SHLAES:  The institutions of financial governance from the New Deal and also some of them from the Hoover period that made markets transparent and the rules clear are ones we should emulate so that we too can trade again, and I would count there also deposit insurance, the creation of the SEC and some of those other features.  Let's get away from deals and who we like and dislike and arbitrary decision and prosecutions and move more towards a rules-based system, even if we don't like certain aspects of our new legislation that creates that.  Nobody's going to like everything about the new super SEC that's about to be created.  There's going to be some part everyone hates.  That's okay once we know what it is, what animal we're dealing with.  Once it's not too arbitrary, there will be movement again.

And the second thing I think would be to have some faith in the private sector to do its part here.  The private sector's job is to pull us forward, and what we discovered in the 1930s was maybe the public sector got in the way of the private sectors too much, so to allow it to show some leadership and begin to take some leadership positions.

HOGE:  James?

GALBRAITH:  You know, in 1932 the system that was called capitalism had collapsed.  It had lost the confidence of the population.  And the alternatives were Bolshevism and fascism -- (inaudible).  And what Roosevelt and the New Deal did was to show that those were not the only alternatives, that we could, in fact, craft something indigenous to the United States, consistent with the Constitution, supportive of the whole population that would bring us out.  And by the end of the 1930s, you've sold the population on that proposition, and we had a path forward which formed the foundation of the institutions that we still rely on today, including, for example, Social Security and deposit insurance and many others -- and others that were created in a great society.

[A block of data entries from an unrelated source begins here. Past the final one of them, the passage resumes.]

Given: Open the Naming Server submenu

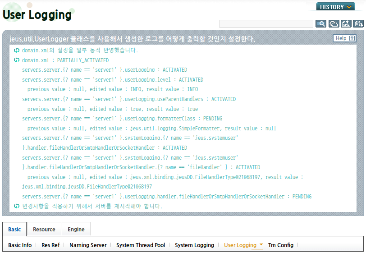Looking at the screenshot, I should click(x=88, y=245).
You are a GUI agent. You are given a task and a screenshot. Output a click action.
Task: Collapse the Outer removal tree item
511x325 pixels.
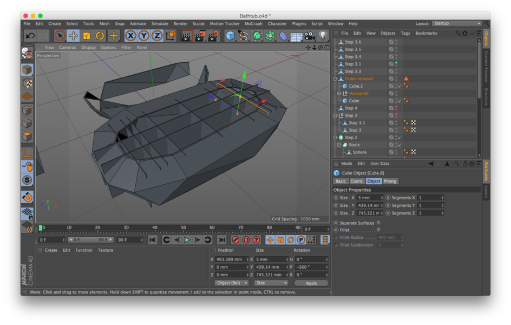(335, 79)
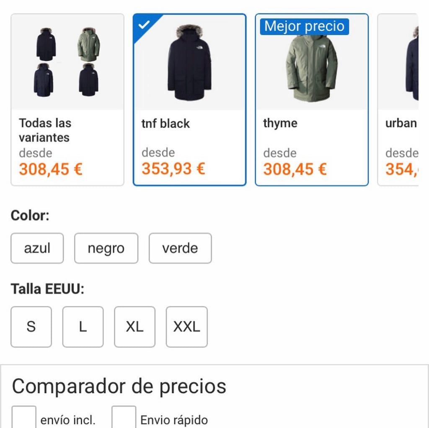429x428 pixels.
Task: Pick size L from the size options
Action: pos(83,327)
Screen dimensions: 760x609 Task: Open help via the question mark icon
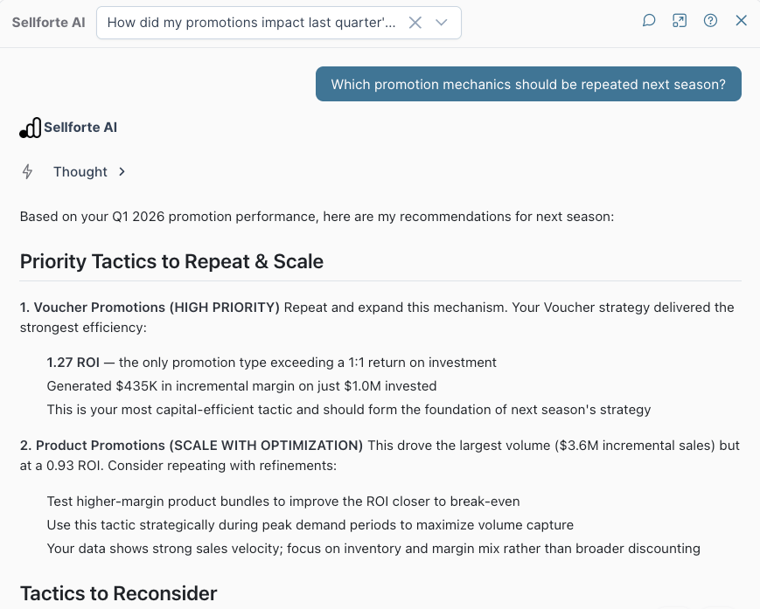(710, 20)
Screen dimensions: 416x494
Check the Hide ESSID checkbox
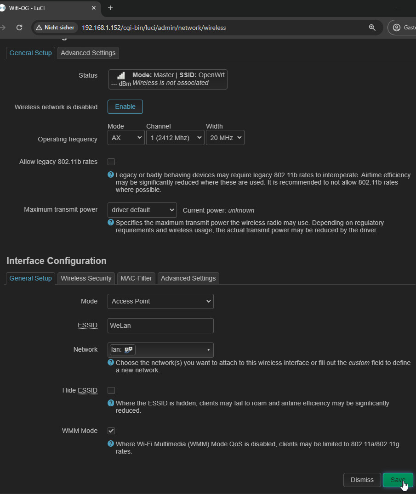click(111, 390)
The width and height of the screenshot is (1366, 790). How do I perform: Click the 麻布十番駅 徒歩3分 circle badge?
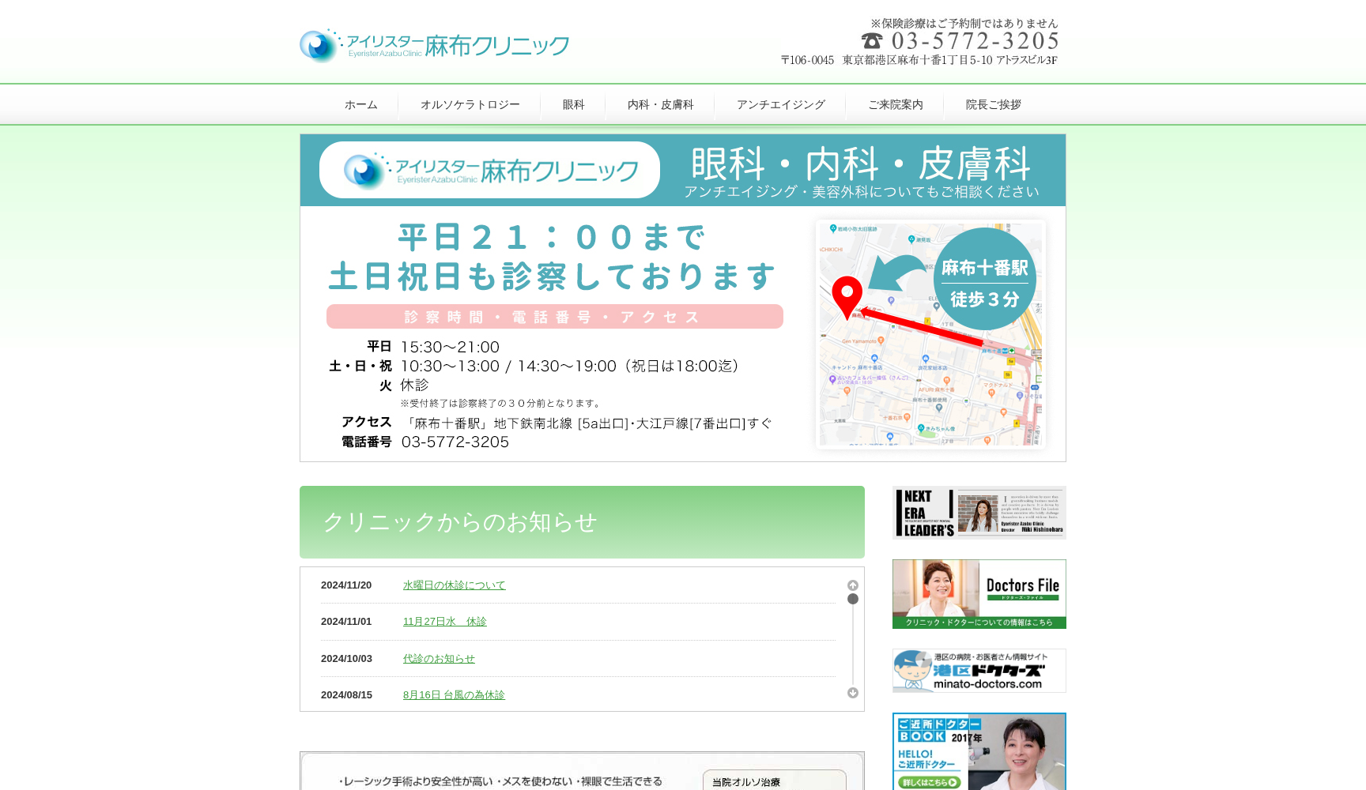click(x=984, y=278)
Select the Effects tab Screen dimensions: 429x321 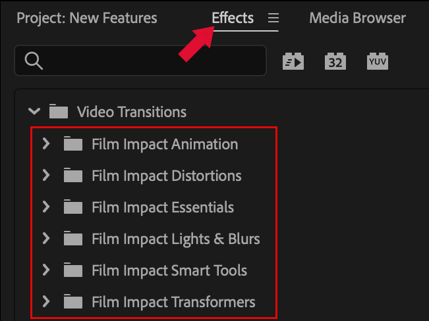click(233, 18)
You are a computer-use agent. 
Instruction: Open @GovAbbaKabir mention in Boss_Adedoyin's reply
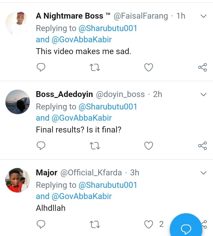(x=82, y=118)
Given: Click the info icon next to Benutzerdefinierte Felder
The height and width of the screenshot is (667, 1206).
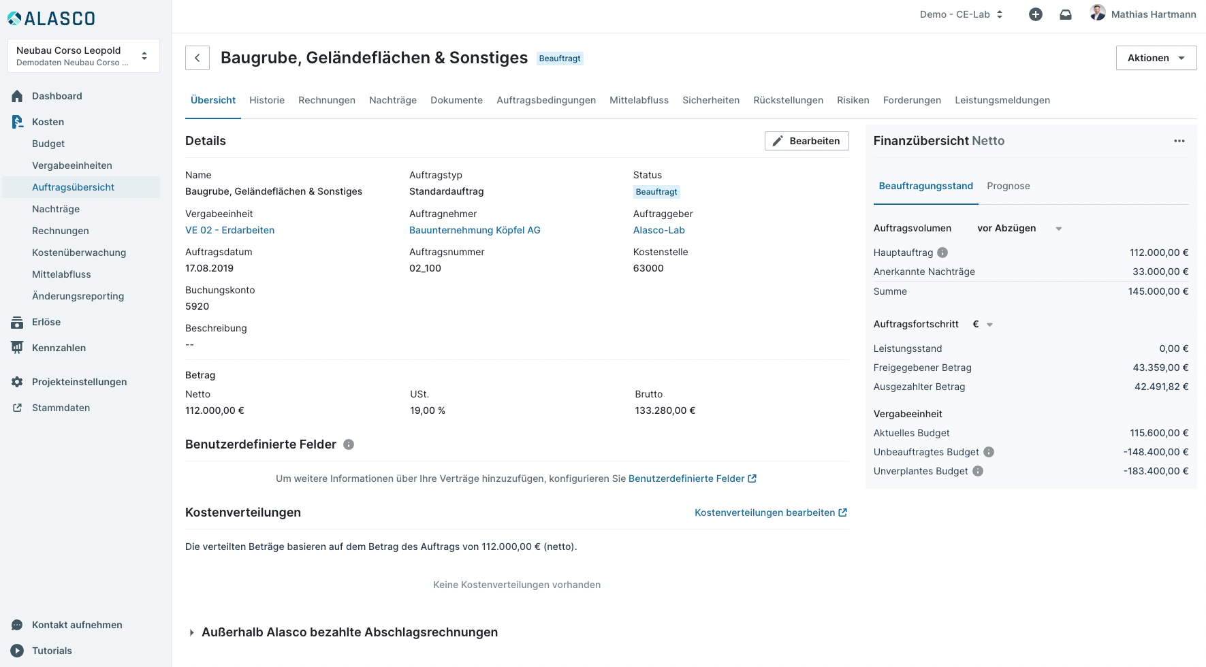Looking at the screenshot, I should pyautogui.click(x=349, y=444).
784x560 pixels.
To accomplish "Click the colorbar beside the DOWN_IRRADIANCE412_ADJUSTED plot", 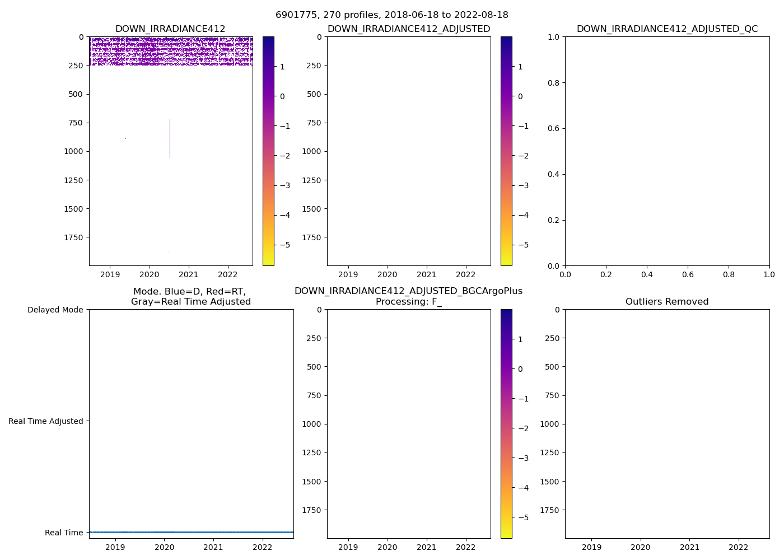I will 506,151.
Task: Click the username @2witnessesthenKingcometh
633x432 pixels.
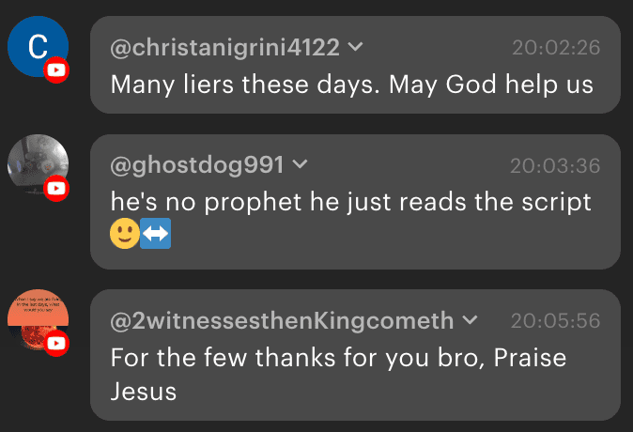Action: (x=282, y=321)
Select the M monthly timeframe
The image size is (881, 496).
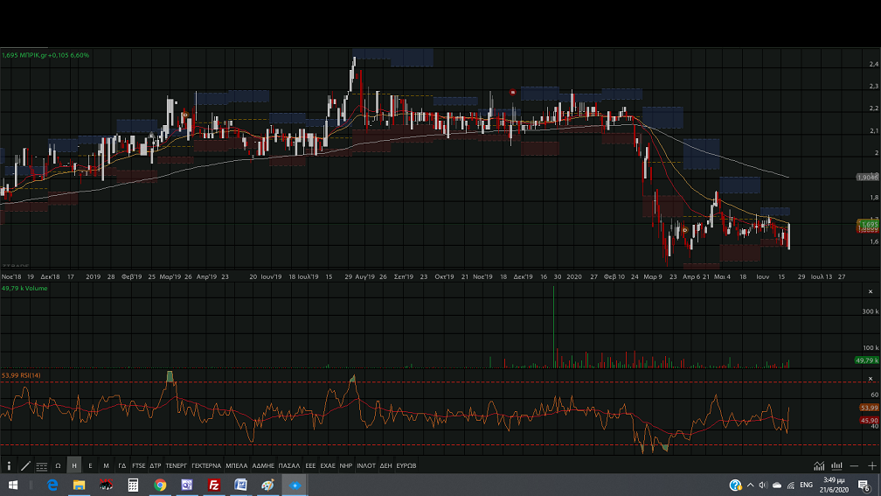pyautogui.click(x=106, y=466)
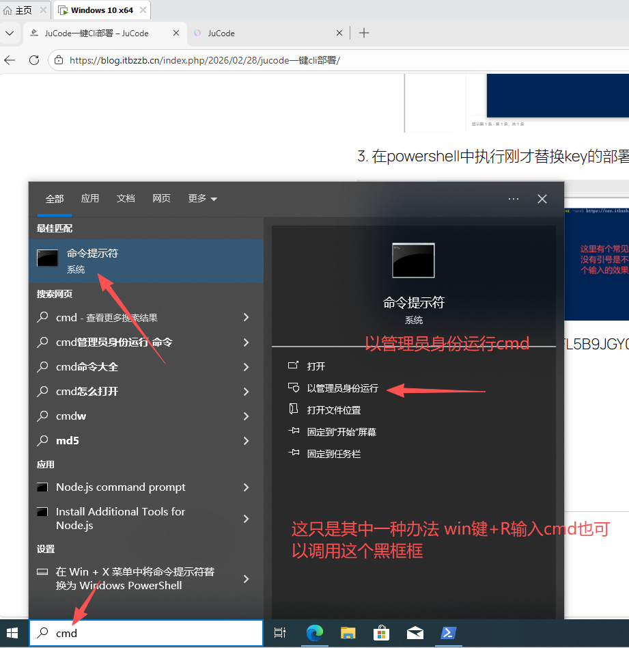Screen dimensions: 629x648
Task: Refresh the current browser page
Action: pyautogui.click(x=34, y=60)
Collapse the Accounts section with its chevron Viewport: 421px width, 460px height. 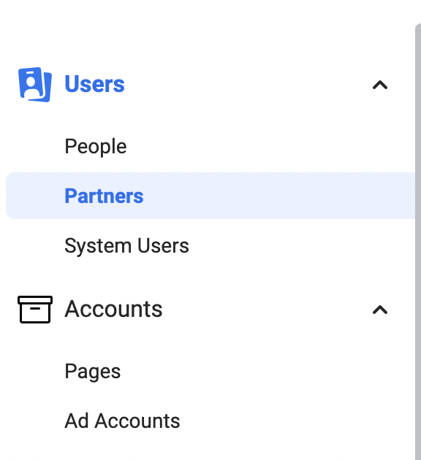380,310
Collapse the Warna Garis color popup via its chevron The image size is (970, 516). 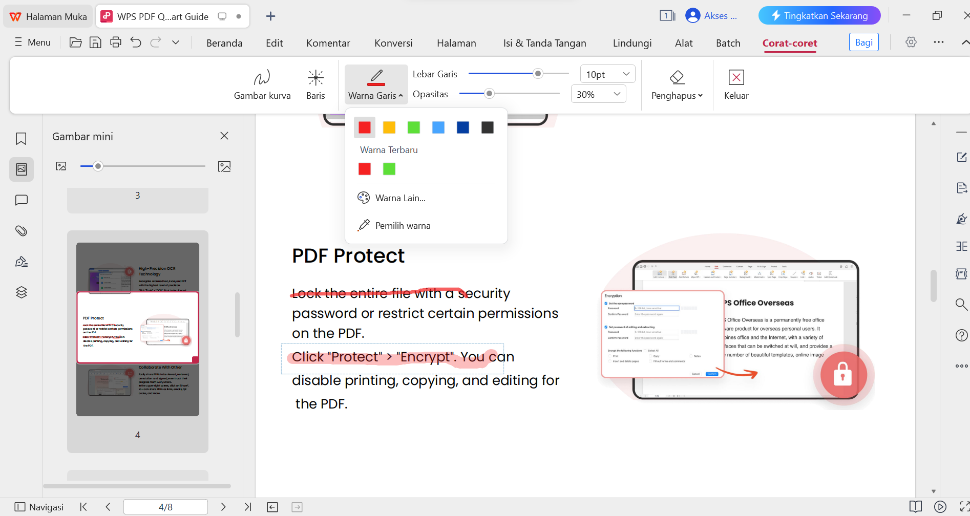401,95
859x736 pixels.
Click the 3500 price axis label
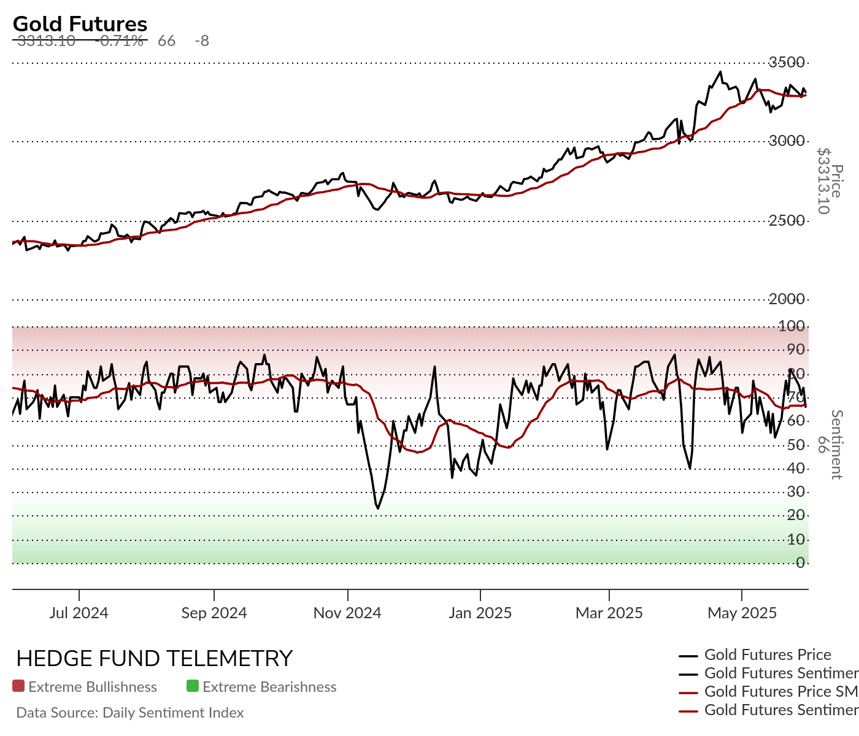click(787, 63)
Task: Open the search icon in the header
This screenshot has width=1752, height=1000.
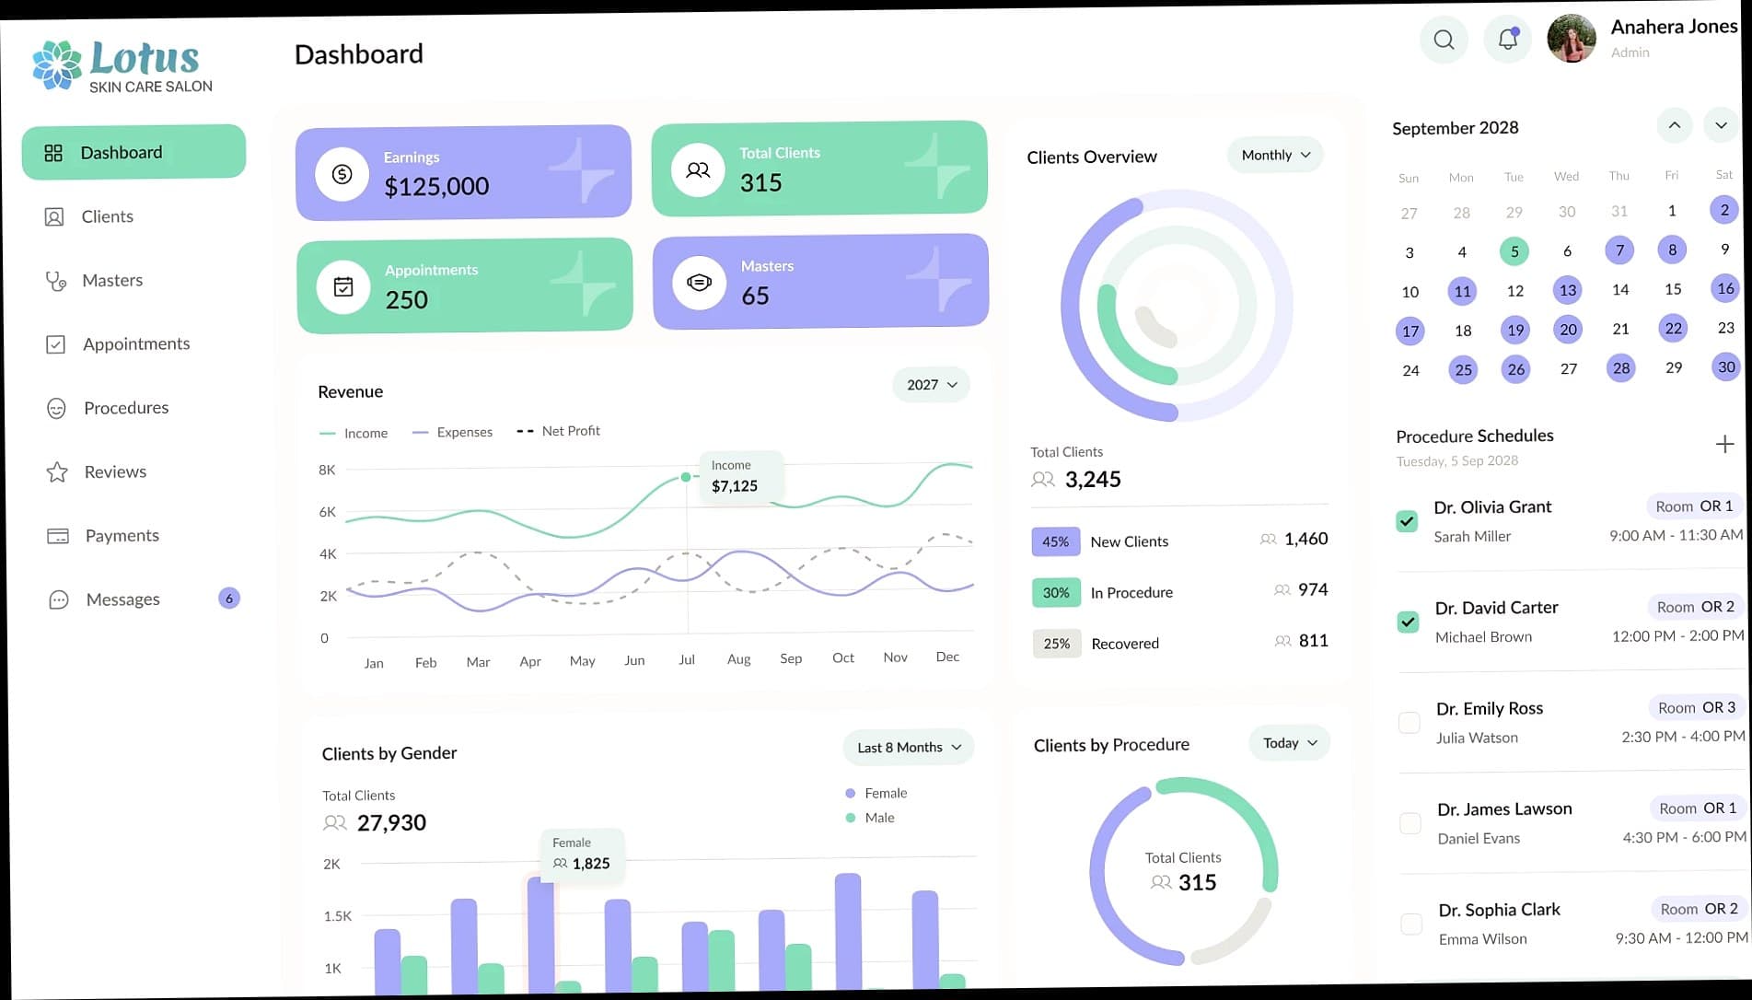Action: [1444, 40]
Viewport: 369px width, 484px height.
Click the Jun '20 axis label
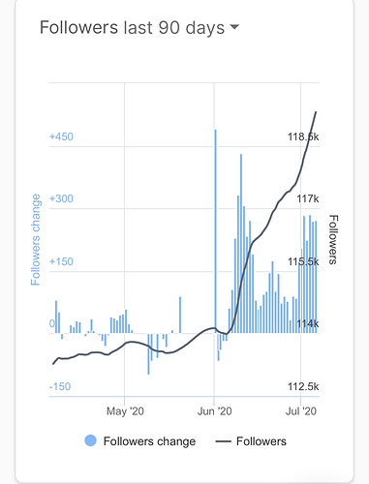(215, 411)
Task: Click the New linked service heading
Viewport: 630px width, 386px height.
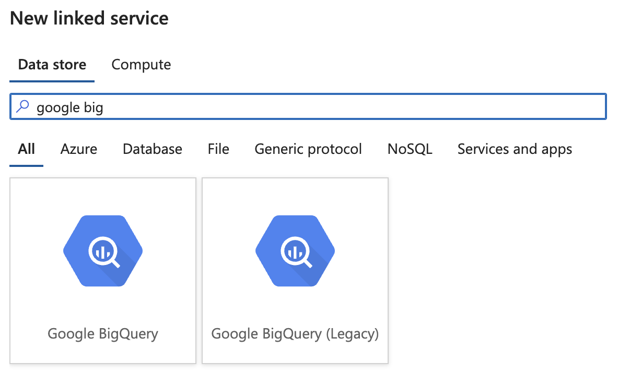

That's the kind of thing that we're going to have to do now, because it seems to me that while we have not yet touched the depths of the Great Depression, we have reached a point where we have to face the weaknesses of the systems that we have built over the last 30 years and do something serious about repairing it.


HOGE:  Okay, so I'd point to some of the things that have been talked about.  We're going to have to re-regulate our financial system in a way that's going to try and restore transparency and order without blocking innovation, and that's going to be a very tricky thing to do.  Some of those points were sort of raised.

I think we're going to have to move away with -- I would actually in some ways argue we should move away with some of the jimmying we did with the economy.  For example, we tried to extend home ownership just very, very broadly into the population, and as a result, we were putting people into the positions -- poor people, people of unstable incomes into the position of trying to buy up this huge asset, and that -- you know, some of that stuff I think we want to re-think the direction we had.

If I look at the fiscal stimulus, I think we've already sort of beat on that.  I would say more -- we've got to think about ourselves as getting through a reorganization process, and we've got to have the courage to let the bankruptcy laws work, let the firms that should fail work, but at the same time we should be a little bit careful about how we spend our money.  You know, one thing that the finance panel didn't bring up was the extent to which it seems to me like we're over spending to bail out the financial system to the extent we need to.

HOGE:  A reception follows, but first, help me thank this wonderful panel.  (Applause.)